Bracken attended a Volunteer Convention which was held in Barry's Hotel, Gardiner Place, Dublin at the beginning of 1915. The Convention consisted of representatives from units all over the country, and Bracken was a Leinster representative. Here they discussed plans, and voted in favour of various agendas. In the autumn of 1915, in Scoil Éanna, Pearse gave Bracken the rank of Senior Officer in the Tullamore Company, and Chief Commanding officer in the Athlone Brigade. He told Bracken that a rising was imminent and instructed him to make every preparation to go into action in his own area when the signal was given to him. They decided on the type of signal he would receive. Bracken was in charge of the O'Connell Bridge section for the 1916 rising. He was part of the Kimmage Garrison. Bracken's role gave him power over placed three men on the bridge facing the GPO with orders to allow none of the enemy to cross the bridge. Bracken then occupied and took possession of a house, "Kelly the gunsmiths" (now called Kapp & Peterson's).
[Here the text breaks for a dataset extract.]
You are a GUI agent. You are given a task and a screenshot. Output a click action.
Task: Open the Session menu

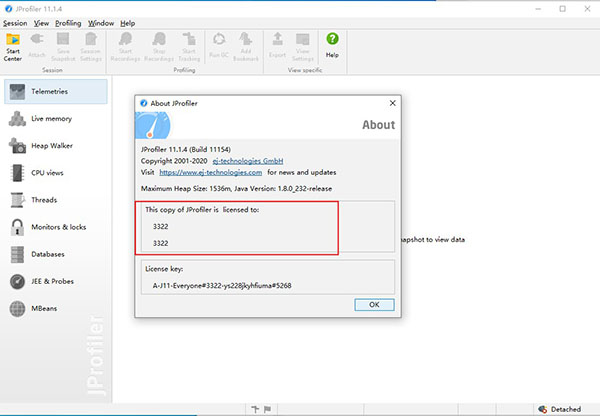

He was appointed on Easter Monday 24 April 1916: OC Kimmage Garrison & Captain GPO Garrison by Pearse, and OC O’Connell Bridge by James Connolly.

Bracken was imprisoned in Kilmainham Gaol following the Rising, and the National Museum of Ireland hold a prison biscuit he inscribed with his name and the date, 4 June 1916.

== Other career events ==
- 1917 Elected to the Permanent IV Army Executive: Offaly Delegate.
- 1918 Sinn Féin Convention re-elected him to IRA Army Executive and Appointed First Commandant Offaly IRA Brigade.
- 1919 Appointed overall Commandant No 1 & No 2 Offaly IRA Brigades and Staff Officer to IRA-HQ.
- 1920 Appointed IRA-HQ Organiser for: Offaly, East Kildare, & North Tipperary IRA Brigades, including the set-up of Dail (Sinn Féin) Police & Courts System.
- 1923 January: Appointed First Clerk of Courts for Tullamore and later to the Daingean, Clara, and Ferbane Court areas.
- 1934 Appointed: Commissioner-for-Oaths.
- 1940 Appointed Staff Officer: Tullamore LSF (Local Security Forces), renamed later LDF (Local Defence Force) and held that the position until hostilities ended in Europe: 1945.

== Later life ==
In 1940 the Military Pension Application approved Bracken as a Grade ‘A’ (i.e. highest pension rank) and was awarded along with Medals for 1916 and 1919–21 (Tan) with Bar.

== Death ==
Bracken died at his home in Charleville road, Tullamore on 19 January 1961. His funeral took place with military honours to Clonminch Cemetery, Tullamore. Members of the old IRA, of the Army and FCA acted as guard of honour. Five of Brackan's nephews, three of whom Paddy, Joseph and James Bracken were just home from service with the 32nd battalion in the Congo, acted with the firing party under Lieutenant P. Grogan, and the last post was sounded by a member of the Army from Athlone. Reverend J. Hurley Rahan delivered the funeral ceremony through Irish at the graveside.